- _Task directions_
List, from the lines below, each one with "badge" in it.

(Items listed in a dataset)
· · · ·

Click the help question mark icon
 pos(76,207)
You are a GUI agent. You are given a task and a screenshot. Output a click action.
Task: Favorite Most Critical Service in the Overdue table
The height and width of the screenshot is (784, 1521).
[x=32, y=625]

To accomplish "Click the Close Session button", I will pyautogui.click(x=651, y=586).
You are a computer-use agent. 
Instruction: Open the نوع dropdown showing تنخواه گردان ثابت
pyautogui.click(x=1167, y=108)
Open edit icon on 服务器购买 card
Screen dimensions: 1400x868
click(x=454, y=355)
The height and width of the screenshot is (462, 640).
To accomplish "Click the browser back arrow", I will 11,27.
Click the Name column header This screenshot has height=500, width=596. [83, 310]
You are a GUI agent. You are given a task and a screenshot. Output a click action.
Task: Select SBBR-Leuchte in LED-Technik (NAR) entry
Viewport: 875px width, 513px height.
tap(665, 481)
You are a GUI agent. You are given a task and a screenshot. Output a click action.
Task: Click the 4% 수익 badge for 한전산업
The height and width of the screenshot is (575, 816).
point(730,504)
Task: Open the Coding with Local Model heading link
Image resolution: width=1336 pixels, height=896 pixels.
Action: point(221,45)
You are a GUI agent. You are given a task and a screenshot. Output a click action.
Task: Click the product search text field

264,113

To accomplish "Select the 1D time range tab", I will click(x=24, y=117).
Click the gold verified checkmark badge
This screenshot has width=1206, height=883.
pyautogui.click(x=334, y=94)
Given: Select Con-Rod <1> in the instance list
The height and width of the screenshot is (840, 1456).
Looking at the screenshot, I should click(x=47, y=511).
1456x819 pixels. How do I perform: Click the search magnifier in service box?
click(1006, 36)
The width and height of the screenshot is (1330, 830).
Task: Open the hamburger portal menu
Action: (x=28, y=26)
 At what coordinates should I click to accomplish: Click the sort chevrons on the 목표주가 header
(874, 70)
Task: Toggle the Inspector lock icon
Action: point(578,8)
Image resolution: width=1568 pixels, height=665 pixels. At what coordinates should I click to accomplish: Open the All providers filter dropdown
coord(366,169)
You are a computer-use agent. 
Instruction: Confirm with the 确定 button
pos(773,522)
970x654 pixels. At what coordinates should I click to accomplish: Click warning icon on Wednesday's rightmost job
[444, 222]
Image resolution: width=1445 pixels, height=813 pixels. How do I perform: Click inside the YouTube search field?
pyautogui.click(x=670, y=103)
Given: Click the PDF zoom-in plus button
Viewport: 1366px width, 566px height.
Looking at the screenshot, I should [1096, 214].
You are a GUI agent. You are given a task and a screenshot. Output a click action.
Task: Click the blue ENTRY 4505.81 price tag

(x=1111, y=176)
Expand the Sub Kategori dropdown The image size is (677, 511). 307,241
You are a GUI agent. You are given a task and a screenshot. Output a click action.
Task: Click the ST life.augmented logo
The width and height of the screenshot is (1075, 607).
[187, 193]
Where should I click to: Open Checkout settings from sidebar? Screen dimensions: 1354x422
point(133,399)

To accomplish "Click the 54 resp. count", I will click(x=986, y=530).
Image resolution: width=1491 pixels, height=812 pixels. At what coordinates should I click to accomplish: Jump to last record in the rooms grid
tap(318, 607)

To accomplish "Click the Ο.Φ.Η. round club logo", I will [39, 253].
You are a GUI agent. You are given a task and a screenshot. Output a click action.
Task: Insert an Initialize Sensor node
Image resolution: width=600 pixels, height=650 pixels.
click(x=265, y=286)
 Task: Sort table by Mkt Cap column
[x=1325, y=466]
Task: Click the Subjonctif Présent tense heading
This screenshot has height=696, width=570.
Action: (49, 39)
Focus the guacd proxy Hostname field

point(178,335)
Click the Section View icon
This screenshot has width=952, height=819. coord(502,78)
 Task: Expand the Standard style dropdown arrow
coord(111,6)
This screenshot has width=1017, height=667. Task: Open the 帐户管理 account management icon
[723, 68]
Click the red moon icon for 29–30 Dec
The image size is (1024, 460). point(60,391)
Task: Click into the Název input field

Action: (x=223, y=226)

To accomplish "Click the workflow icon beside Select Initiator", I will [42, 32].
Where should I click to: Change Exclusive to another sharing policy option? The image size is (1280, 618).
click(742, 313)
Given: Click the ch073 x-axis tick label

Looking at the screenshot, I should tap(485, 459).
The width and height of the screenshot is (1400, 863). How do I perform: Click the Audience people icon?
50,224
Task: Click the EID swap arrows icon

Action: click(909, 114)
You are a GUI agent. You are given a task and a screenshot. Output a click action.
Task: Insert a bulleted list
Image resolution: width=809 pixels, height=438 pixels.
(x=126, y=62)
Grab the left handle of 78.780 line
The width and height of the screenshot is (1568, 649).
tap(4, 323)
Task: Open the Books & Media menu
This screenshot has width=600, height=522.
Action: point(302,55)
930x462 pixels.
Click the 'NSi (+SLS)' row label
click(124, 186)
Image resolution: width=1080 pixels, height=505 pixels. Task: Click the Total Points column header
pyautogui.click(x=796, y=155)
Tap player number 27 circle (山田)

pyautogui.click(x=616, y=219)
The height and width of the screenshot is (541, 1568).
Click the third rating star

· · · ·

- _Your response_
Task: Click the 4% 수익 badge for 한전산업
Click the gold verified checkmark badge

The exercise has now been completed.